Problem requirements
Say how many of the lines below include the word "Switch", and write nothing else.

Data for this task
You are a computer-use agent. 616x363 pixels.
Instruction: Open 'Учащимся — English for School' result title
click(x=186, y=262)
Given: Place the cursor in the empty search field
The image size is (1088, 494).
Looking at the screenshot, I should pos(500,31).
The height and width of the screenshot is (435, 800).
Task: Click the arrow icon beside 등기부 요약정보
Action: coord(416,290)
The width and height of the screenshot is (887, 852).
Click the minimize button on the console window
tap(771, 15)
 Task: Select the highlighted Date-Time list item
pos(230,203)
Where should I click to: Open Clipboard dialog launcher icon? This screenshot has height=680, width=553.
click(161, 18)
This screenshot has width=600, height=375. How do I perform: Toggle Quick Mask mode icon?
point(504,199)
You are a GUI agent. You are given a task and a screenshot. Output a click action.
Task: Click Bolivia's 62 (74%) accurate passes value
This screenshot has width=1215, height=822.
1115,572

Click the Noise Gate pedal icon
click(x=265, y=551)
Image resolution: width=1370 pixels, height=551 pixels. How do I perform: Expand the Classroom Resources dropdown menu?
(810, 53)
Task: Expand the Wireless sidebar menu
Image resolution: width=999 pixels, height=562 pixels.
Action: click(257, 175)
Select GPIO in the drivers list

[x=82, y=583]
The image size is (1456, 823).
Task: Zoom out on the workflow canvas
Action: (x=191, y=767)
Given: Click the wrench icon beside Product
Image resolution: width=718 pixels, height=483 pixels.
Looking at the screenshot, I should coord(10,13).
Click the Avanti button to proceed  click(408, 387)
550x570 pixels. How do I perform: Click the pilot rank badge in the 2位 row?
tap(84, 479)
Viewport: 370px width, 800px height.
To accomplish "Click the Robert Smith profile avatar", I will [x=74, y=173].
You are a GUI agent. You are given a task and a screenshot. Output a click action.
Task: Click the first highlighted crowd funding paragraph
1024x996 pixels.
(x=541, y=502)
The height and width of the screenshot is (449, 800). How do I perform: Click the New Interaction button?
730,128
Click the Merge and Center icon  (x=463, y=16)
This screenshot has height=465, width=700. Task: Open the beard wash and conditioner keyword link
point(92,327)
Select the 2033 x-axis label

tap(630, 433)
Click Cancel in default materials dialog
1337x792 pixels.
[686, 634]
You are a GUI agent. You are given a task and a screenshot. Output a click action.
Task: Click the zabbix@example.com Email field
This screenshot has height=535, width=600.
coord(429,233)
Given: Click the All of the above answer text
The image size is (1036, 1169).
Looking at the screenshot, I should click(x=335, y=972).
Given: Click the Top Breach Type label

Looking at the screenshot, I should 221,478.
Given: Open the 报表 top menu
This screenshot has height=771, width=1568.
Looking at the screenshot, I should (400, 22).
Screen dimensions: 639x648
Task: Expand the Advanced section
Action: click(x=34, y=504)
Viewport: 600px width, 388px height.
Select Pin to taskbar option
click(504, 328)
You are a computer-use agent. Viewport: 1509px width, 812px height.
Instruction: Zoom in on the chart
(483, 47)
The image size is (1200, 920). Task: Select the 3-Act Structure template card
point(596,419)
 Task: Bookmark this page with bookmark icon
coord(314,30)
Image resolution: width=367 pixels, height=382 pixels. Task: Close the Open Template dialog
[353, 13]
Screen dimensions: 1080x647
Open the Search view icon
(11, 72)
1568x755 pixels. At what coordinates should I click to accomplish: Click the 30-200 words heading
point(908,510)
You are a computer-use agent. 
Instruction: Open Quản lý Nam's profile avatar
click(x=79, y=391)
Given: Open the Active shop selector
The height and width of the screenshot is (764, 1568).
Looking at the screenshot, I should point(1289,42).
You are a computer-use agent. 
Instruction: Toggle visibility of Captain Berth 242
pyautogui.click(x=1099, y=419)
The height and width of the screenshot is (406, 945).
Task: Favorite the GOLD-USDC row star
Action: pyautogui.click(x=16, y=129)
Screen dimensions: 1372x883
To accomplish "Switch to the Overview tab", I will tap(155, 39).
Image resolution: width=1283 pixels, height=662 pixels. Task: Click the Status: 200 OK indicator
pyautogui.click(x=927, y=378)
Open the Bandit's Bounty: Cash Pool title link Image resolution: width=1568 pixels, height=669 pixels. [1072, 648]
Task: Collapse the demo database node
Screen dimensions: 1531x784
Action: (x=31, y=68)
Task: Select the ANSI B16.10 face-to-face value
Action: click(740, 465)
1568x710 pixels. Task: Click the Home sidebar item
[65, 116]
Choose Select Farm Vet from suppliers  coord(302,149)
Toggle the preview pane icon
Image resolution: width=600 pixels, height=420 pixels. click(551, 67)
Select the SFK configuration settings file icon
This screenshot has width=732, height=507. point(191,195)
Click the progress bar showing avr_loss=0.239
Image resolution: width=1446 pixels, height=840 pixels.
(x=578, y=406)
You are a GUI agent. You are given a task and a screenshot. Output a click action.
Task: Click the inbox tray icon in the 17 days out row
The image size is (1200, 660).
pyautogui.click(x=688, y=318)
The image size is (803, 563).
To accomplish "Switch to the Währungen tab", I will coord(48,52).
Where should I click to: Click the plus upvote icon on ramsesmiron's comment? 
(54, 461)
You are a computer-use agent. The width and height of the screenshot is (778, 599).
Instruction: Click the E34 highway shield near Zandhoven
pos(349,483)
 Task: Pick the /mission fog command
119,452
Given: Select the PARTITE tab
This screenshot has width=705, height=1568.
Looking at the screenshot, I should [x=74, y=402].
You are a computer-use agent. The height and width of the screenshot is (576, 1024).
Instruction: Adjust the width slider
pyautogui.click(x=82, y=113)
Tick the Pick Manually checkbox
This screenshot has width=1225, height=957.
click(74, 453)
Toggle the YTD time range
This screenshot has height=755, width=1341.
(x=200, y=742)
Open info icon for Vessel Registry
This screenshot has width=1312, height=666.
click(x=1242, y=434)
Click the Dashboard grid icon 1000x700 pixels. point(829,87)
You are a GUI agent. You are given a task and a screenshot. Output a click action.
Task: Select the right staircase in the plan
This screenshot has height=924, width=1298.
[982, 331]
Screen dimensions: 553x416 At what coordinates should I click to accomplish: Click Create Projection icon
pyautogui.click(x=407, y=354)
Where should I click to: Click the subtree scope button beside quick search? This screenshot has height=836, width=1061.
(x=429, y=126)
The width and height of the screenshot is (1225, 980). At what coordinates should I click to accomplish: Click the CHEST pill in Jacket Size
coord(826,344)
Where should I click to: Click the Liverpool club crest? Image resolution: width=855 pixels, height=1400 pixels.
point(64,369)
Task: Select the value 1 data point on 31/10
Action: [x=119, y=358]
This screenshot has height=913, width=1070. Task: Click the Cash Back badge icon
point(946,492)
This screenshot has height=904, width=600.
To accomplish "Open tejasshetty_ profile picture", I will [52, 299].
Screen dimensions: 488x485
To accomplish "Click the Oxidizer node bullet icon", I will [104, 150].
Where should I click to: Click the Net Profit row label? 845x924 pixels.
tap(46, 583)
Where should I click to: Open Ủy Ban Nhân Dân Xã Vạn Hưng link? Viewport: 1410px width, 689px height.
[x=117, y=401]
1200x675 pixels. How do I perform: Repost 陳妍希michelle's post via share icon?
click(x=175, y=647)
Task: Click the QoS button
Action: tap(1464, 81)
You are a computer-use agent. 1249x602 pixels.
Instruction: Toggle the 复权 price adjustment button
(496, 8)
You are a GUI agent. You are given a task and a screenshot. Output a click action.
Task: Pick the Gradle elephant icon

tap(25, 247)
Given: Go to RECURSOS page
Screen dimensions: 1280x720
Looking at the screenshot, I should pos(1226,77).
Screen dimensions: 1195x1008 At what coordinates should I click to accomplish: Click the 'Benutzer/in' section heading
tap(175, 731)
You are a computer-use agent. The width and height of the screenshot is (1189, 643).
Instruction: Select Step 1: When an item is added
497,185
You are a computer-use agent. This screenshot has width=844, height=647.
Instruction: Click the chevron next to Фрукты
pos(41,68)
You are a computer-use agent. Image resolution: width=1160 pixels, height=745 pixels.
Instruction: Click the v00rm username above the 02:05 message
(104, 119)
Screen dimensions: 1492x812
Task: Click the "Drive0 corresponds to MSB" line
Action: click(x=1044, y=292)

Response box
2